## Problem
The answer must be the lines from the one that holds "This screenshot has width=771, height=488." through the final line of the data, copied exactly, with no pictures.

## Data listing
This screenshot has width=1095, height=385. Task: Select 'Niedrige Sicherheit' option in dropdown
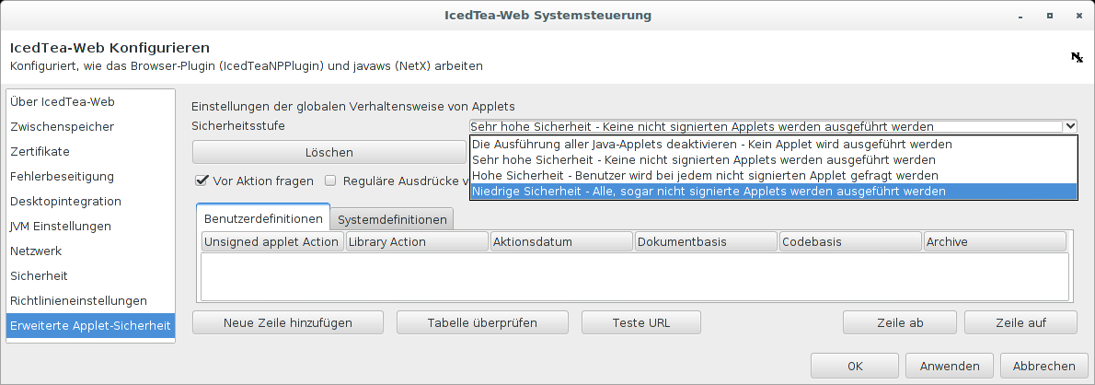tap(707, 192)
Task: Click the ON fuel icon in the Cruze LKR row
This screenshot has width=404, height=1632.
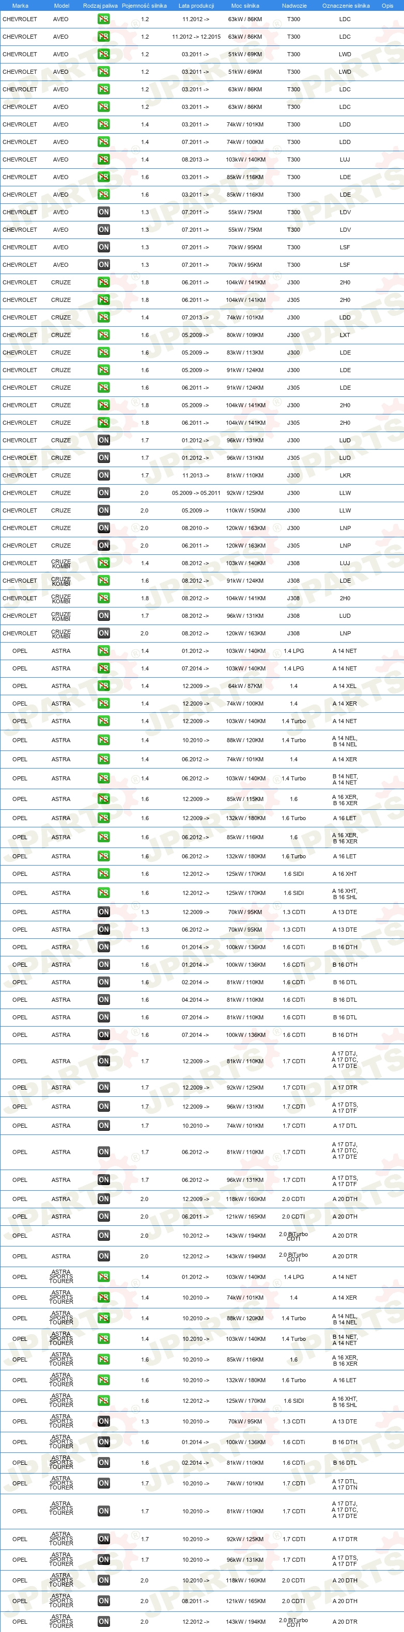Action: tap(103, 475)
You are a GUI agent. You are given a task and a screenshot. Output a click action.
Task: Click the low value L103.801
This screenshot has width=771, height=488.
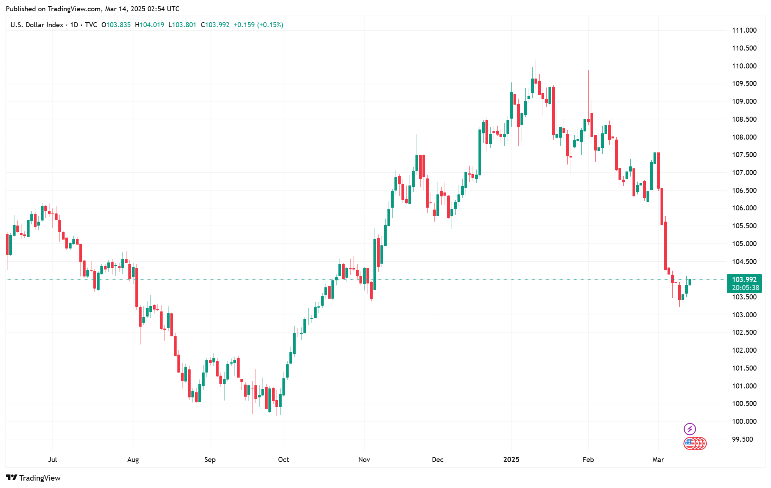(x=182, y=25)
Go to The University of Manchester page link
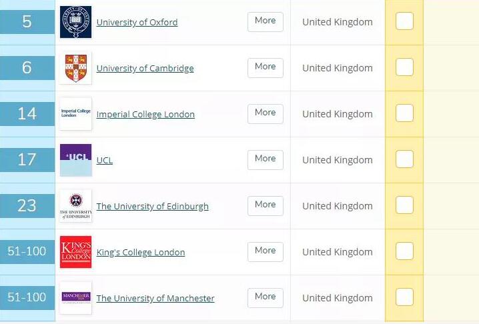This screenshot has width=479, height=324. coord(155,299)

## Result for this task
This screenshot has width=771, height=488.
(x=182, y=25)
Go to The University of Manchester page link
This screenshot has width=479, height=324. coord(155,299)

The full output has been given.